# [Written instruction]
Rewrite all the records with every "Locate each element" changed to "Find each element" and everything else kept the same. Omit the pictures from your answer.

------------------------------------------------

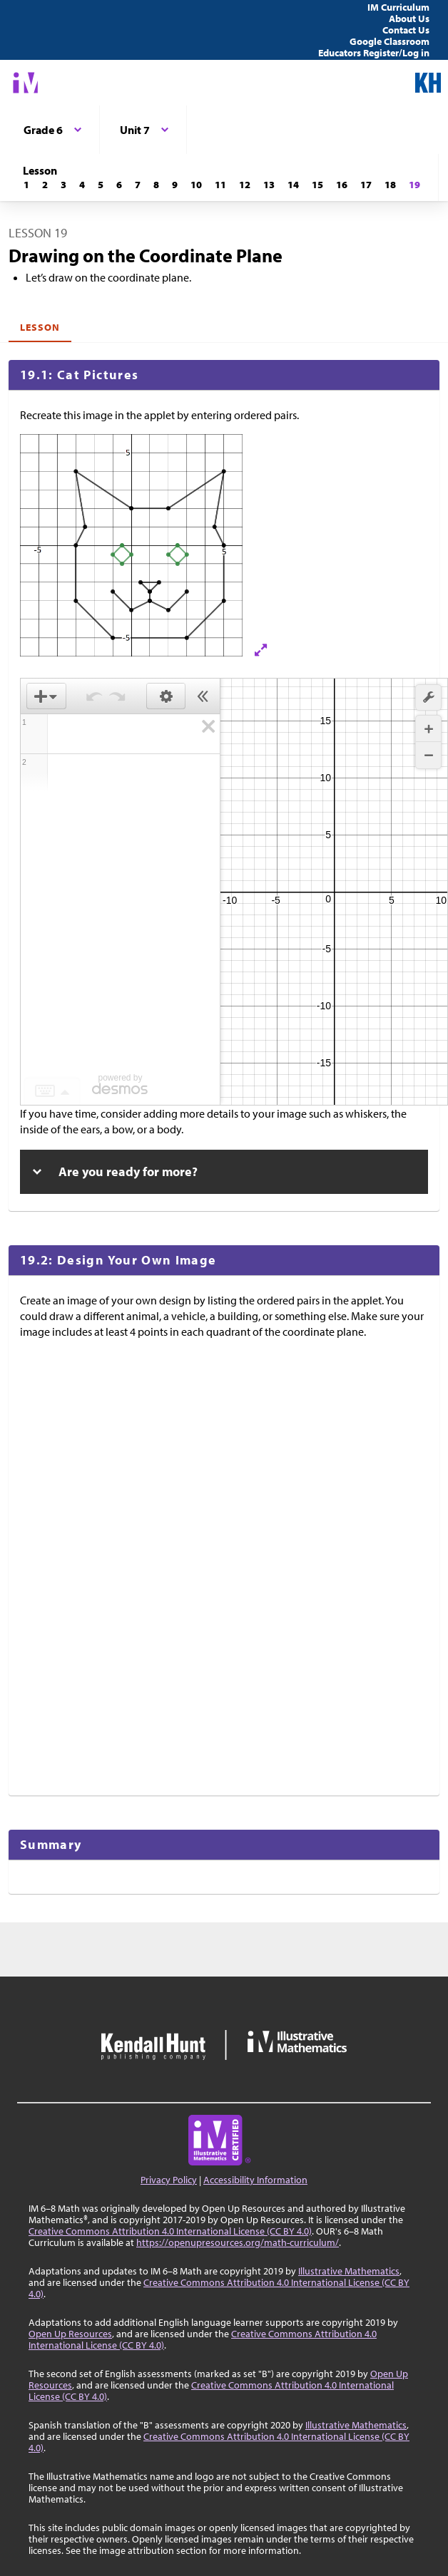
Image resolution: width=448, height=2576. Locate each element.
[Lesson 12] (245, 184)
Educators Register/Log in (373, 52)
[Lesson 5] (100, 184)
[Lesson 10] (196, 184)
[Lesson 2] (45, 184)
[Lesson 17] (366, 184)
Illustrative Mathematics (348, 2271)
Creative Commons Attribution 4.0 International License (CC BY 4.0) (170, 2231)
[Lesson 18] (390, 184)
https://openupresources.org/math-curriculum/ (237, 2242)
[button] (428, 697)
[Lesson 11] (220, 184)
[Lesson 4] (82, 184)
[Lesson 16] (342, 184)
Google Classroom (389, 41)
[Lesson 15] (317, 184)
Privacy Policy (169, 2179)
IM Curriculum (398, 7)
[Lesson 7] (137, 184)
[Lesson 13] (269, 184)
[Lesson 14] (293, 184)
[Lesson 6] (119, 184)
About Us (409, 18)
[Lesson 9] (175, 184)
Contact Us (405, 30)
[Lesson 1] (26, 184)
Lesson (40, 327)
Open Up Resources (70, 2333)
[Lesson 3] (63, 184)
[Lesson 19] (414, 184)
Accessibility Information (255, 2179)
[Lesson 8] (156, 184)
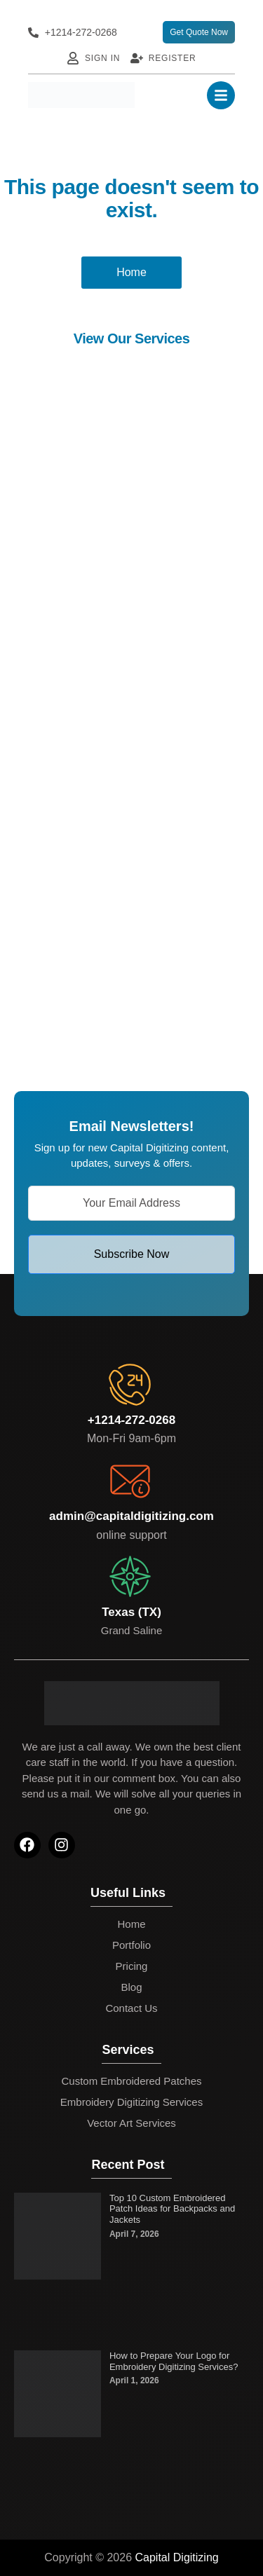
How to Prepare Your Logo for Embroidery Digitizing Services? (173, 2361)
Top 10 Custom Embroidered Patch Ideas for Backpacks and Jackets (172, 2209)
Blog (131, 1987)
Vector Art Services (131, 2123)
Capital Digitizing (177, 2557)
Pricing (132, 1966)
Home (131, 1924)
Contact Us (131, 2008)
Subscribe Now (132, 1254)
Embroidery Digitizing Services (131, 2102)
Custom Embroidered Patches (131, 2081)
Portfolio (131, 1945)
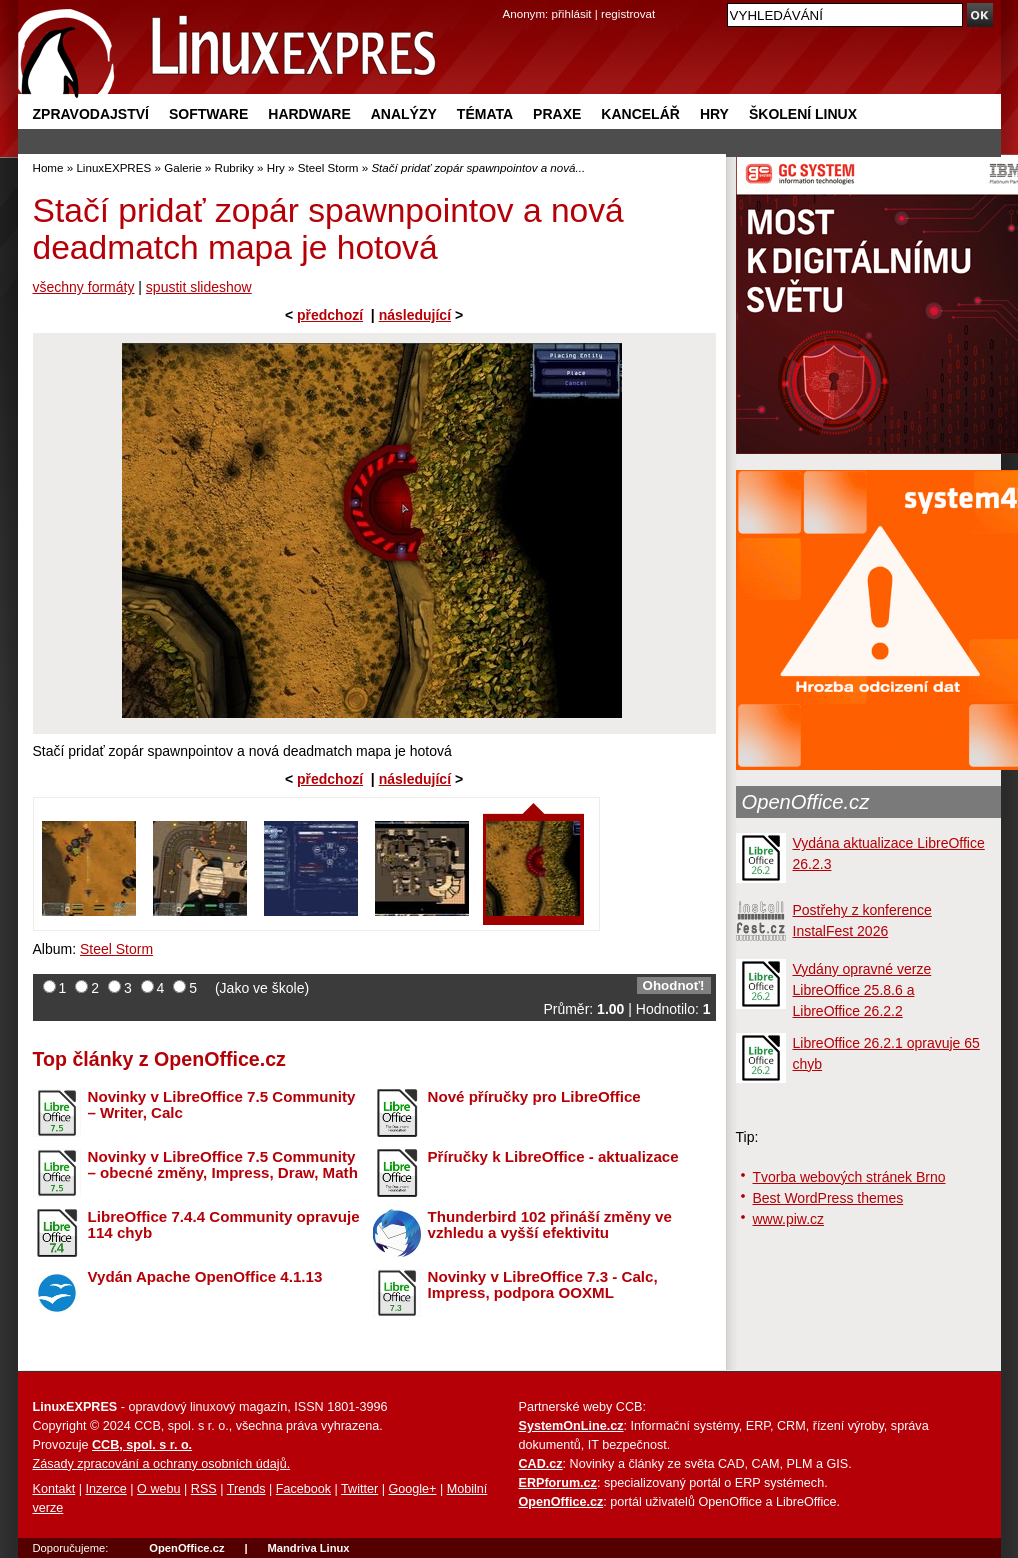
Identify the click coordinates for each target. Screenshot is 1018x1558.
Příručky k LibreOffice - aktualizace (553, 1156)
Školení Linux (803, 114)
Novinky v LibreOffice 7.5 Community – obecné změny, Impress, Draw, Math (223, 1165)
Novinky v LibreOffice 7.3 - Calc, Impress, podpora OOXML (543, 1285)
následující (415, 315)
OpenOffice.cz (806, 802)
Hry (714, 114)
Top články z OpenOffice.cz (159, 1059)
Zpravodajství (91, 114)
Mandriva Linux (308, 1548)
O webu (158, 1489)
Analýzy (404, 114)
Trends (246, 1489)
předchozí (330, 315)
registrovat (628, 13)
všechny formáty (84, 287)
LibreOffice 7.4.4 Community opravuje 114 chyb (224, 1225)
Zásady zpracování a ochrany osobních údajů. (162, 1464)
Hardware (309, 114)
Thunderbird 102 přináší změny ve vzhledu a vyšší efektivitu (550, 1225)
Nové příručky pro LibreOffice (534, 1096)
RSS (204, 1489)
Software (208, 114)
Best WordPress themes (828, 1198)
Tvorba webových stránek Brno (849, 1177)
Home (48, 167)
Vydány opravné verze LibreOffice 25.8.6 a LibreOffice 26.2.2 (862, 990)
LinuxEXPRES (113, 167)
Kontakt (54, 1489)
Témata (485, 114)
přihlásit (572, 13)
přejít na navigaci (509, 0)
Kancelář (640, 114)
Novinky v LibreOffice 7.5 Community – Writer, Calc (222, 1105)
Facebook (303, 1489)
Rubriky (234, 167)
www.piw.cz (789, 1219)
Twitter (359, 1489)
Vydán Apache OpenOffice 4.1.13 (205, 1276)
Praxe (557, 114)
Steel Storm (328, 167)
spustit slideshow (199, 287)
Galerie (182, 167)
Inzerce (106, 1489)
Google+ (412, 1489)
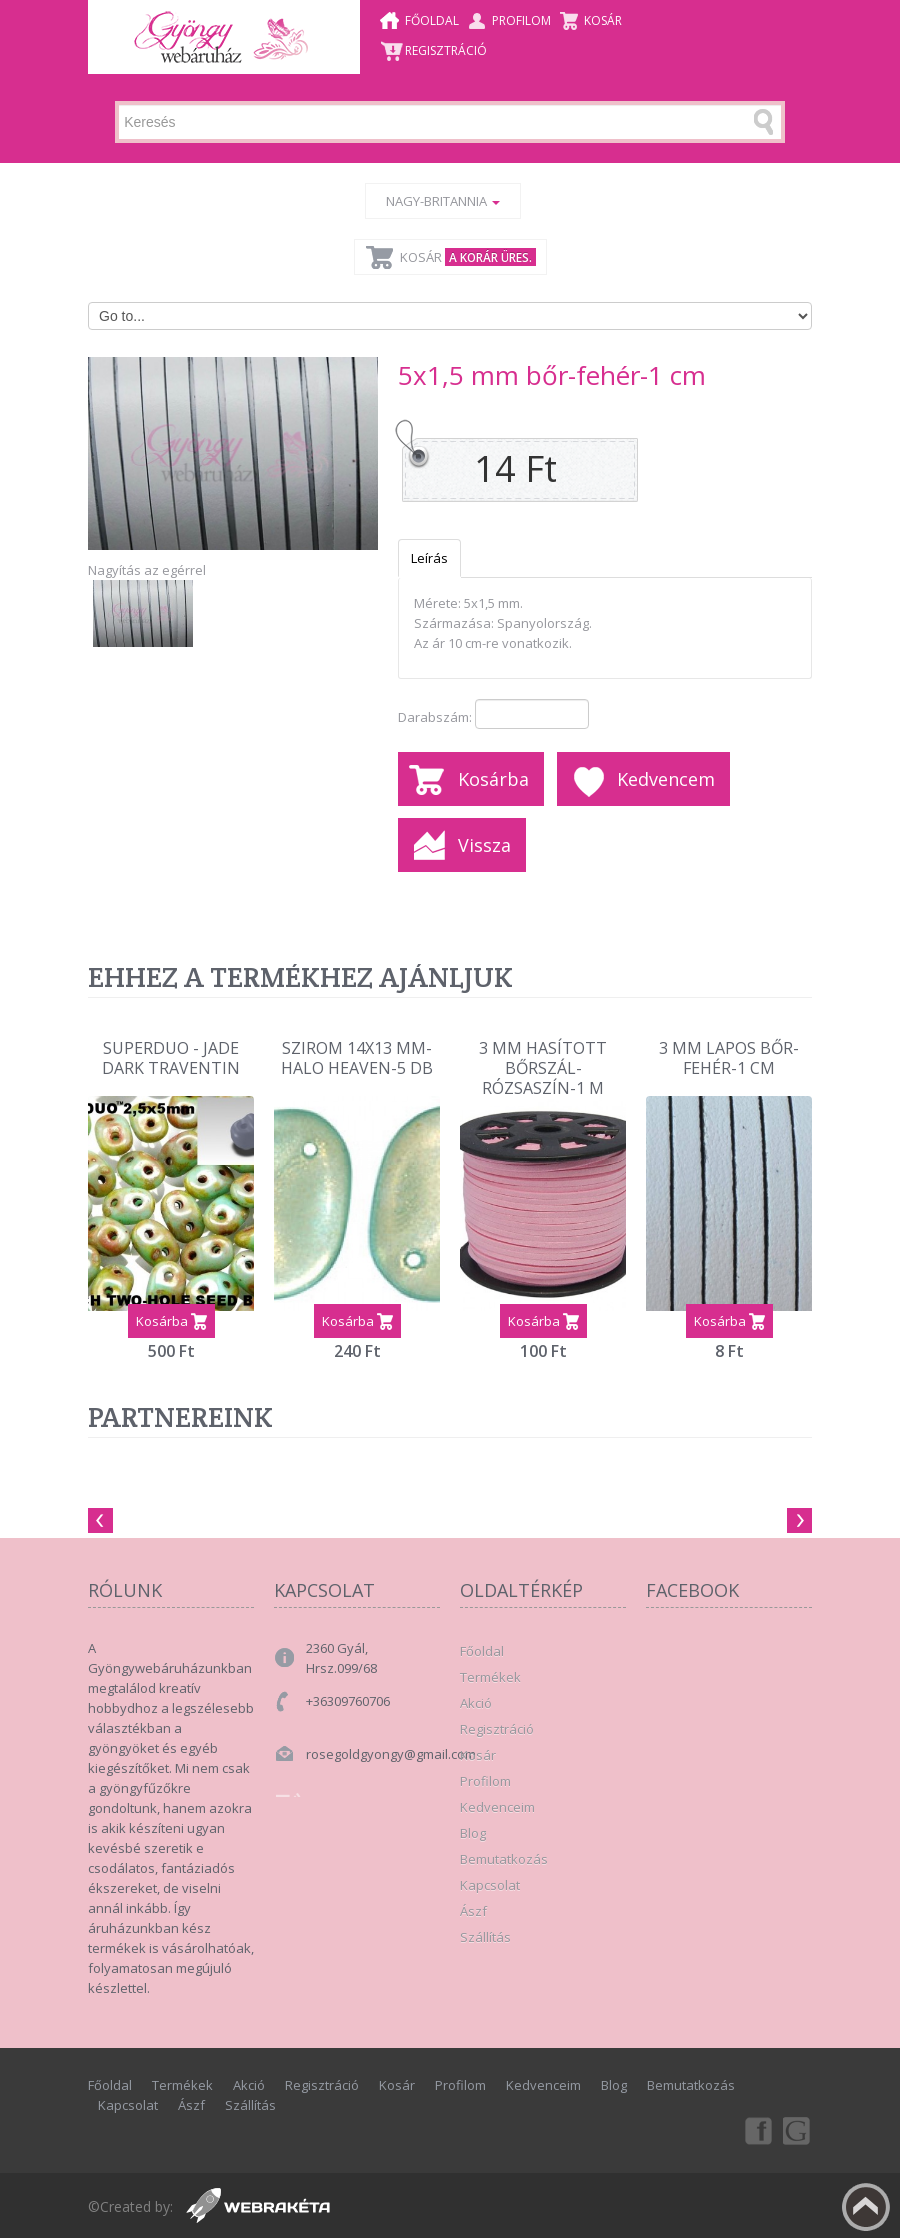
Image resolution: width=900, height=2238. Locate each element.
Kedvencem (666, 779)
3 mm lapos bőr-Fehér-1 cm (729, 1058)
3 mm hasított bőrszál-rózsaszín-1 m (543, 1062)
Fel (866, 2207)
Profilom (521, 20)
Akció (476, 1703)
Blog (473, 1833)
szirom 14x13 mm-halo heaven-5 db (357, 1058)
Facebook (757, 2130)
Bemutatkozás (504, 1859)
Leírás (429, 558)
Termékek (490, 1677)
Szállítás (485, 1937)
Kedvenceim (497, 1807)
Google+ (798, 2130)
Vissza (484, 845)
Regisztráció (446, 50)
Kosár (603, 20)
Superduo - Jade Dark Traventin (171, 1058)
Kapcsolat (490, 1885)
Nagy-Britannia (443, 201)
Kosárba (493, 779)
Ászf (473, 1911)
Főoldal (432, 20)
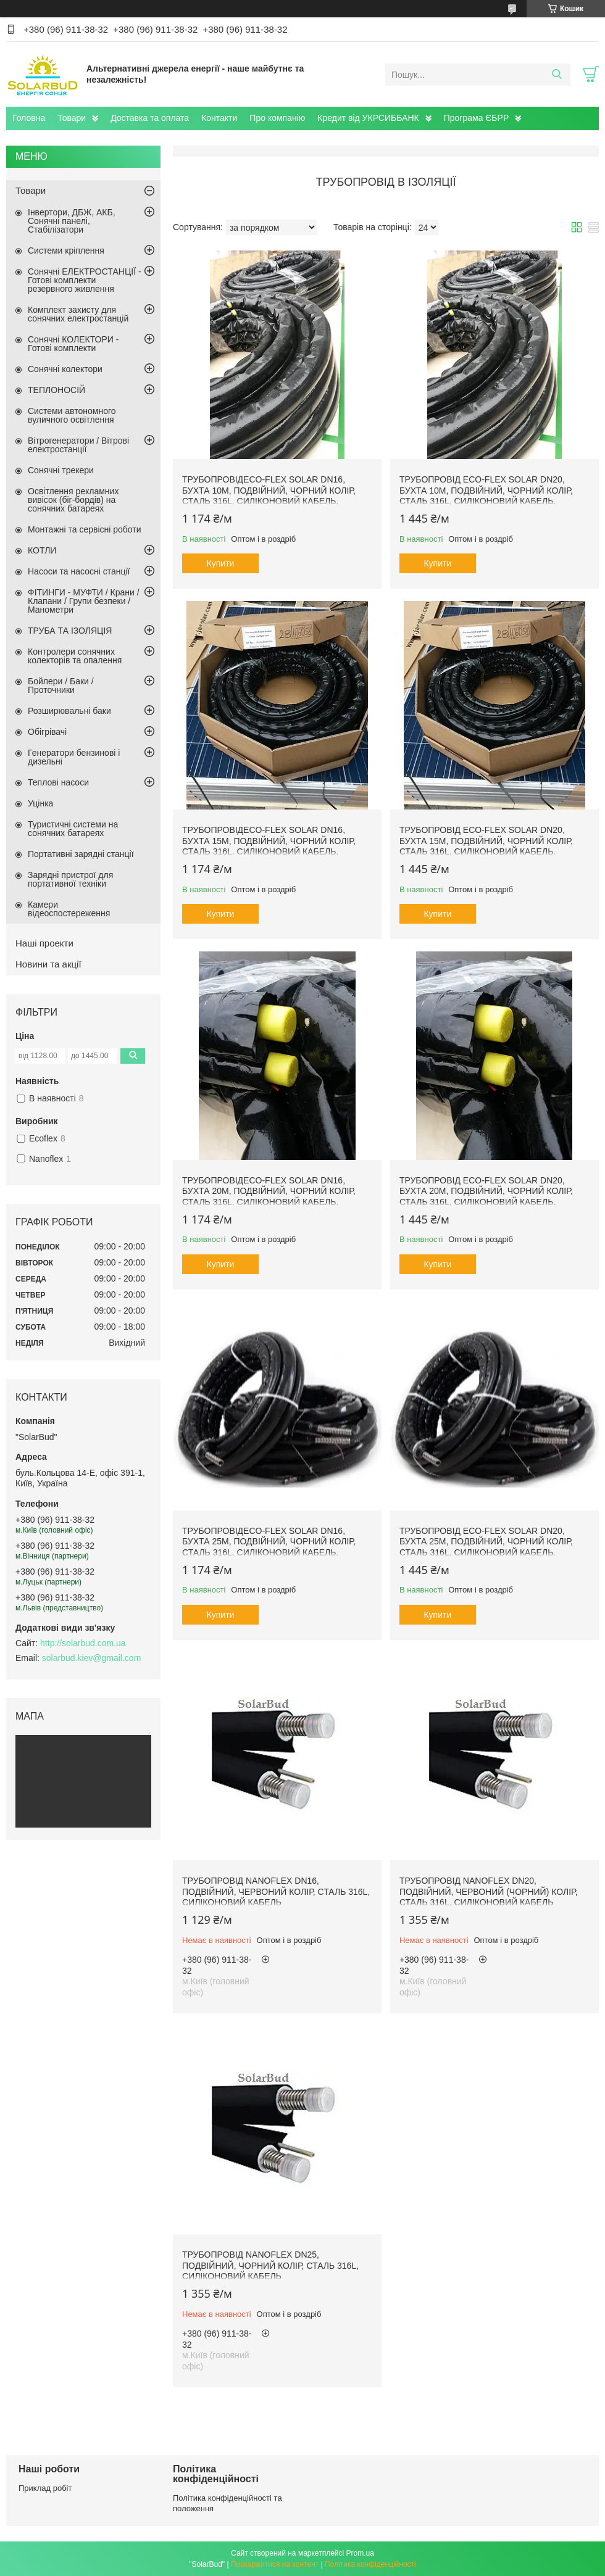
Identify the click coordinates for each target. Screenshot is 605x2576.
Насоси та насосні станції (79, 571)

------------------------------------------------

# [Problem solution]
Image resolution: width=448, height=2576. Find each element.
[Lesson 12] (245, 184)
Educators Register/Log in (373, 52)
[Lesson 5] (100, 184)
[Lesson 10] (196, 184)
[Lesson 2] (45, 184)
[Lesson 17] (366, 184)
Illustrative Mathematics (348, 2271)
Creative Commons Attribution 4.0 International License (CC BY 4.0) (170, 2231)
[Lesson 18] (390, 184)
https://openupresources.org/math-curriculum/ (237, 2242)
[button] (428, 697)
[Lesson 11] (220, 184)
[Lesson 4] (82, 184)
[Lesson 16] (342, 184)
Google Classroom (389, 41)
[Lesson 15] (317, 184)
Privacy Policy (169, 2179)
IM Curriculum (398, 7)
[Lesson 7] (137, 184)
[Lesson 13] (269, 184)
[Lesson 14] (293, 184)
[Lesson 6] (119, 184)
About Us (409, 18)
[Lesson 9] (175, 184)
Contact Us (405, 30)
[Lesson 1] (26, 184)
Lesson (40, 327)
Open Up Resources (70, 2333)
[Lesson 3] (63, 184)
[Lesson 19] (414, 184)
Accessibility Information (255, 2179)
[Lesson 8] (156, 184)
How to Prepare Your Logo for Embroidery Digitizing Services? (173, 2361)
Top 10 Custom Embroidered Patch Ideas for Backpacks and Jackets (172, 2209)
Blog (131, 1987)
Vector Art Services (131, 2123)
Capital Digitizing (177, 2557)
Pricing (132, 1966)
Home (131, 1924)
Contact Us (131, 2008)
Subscribe Now (132, 1254)
Embroidery Digitizing Services (131, 2102)
Custom Embroidered Patches (131, 2081)
Portfolio (131, 1945)
Identify the click coordinates for each target. Screenshot is 1018x1558.
Příručky k LibreOffice - aktualizace (553, 1156)
Školení Linux (803, 114)
Novinky v LibreOffice 7.5 Community – obecné změny, Impress, Draw, Math (223, 1165)
Novinky v LibreOffice 7.3 - Calc, Impress, podpora OOXML (543, 1285)
následující (415, 315)
OpenOffice.cz (806, 802)
Hry (714, 114)
Top články z OpenOffice.cz (159, 1059)
Zpravodajství (91, 114)
Mandriva Linux (308, 1548)
O webu (158, 1489)
Analýzy (404, 114)
Trends (246, 1489)
předchozí (330, 315)
registrovat (628, 13)
všechny formáty (84, 287)
LibreOffice 7.4.4 Community opravuje 114 chyb (224, 1225)
Zásady zpracování a ochrany osobních údajů. (162, 1464)
Hardware (309, 114)
Thunderbird 102 přináší změny ve vzhledu a vyšší efektivitu (550, 1225)
Nové příručky pro LibreOffice (534, 1096)
RSS (204, 1489)
Software (208, 114)
Best WordPress themes (828, 1198)
Tvorba webových stránek Brno (849, 1177)
Home (48, 167)
Vydány opravné verze LibreOffice 25.8.6 a LibreOffice 26.2.2 (862, 990)
LinuxEXPRES (113, 167)
Kontakt (54, 1489)
Témata (485, 114)
přihlásit (572, 13)
přejít na navigaci (509, 0)
Kancelář (640, 114)
Novinky v LibreOffice 7.5 Community – Writer, Calc (222, 1105)
Facebook (303, 1489)
Rubriky (234, 167)
www.piw.cz (789, 1219)
Twitter (359, 1489)
Vydán Apache OpenOffice 4.1.13 (205, 1276)
Praxe (557, 114)
Steel Storm (328, 167)
spustit slideshow (199, 287)
Galerie (182, 167)
Inzerce (106, 1489)
Google+ (412, 1489)
Image resolution: width=900, height=2238. Find each element.
Kedvencem (666, 779)
3 mm lapos bőr-Fehér-1 cm (729, 1058)
3 mm hasított bőrszál-rózsaszín-1 m (543, 1062)
Fel (866, 2207)
Profilom (521, 20)
Akció (476, 1703)
Blog (473, 1833)
szirom 14x13 mm-halo heaven-5 db (357, 1058)
Facebook (757, 2130)
Bemutatkozás (504, 1859)
Leírás (429, 558)
Termékek (490, 1677)
Szállítás (485, 1937)
Kedvenceim (497, 1807)
Google+ (798, 2130)
Vissza (484, 845)
Regisztráció (446, 50)
Kosár (603, 20)
Superduo - Jade Dark Traventin (171, 1058)
Kapcsolat (490, 1885)
Nagy-Britannia (443, 201)
Kosárba (493, 779)
Ászf (473, 1911)
Főoldal (432, 20)
Identify the click coordinates for each target. Screenshot is 605x2576.
Насоси та насосні станції (79, 571)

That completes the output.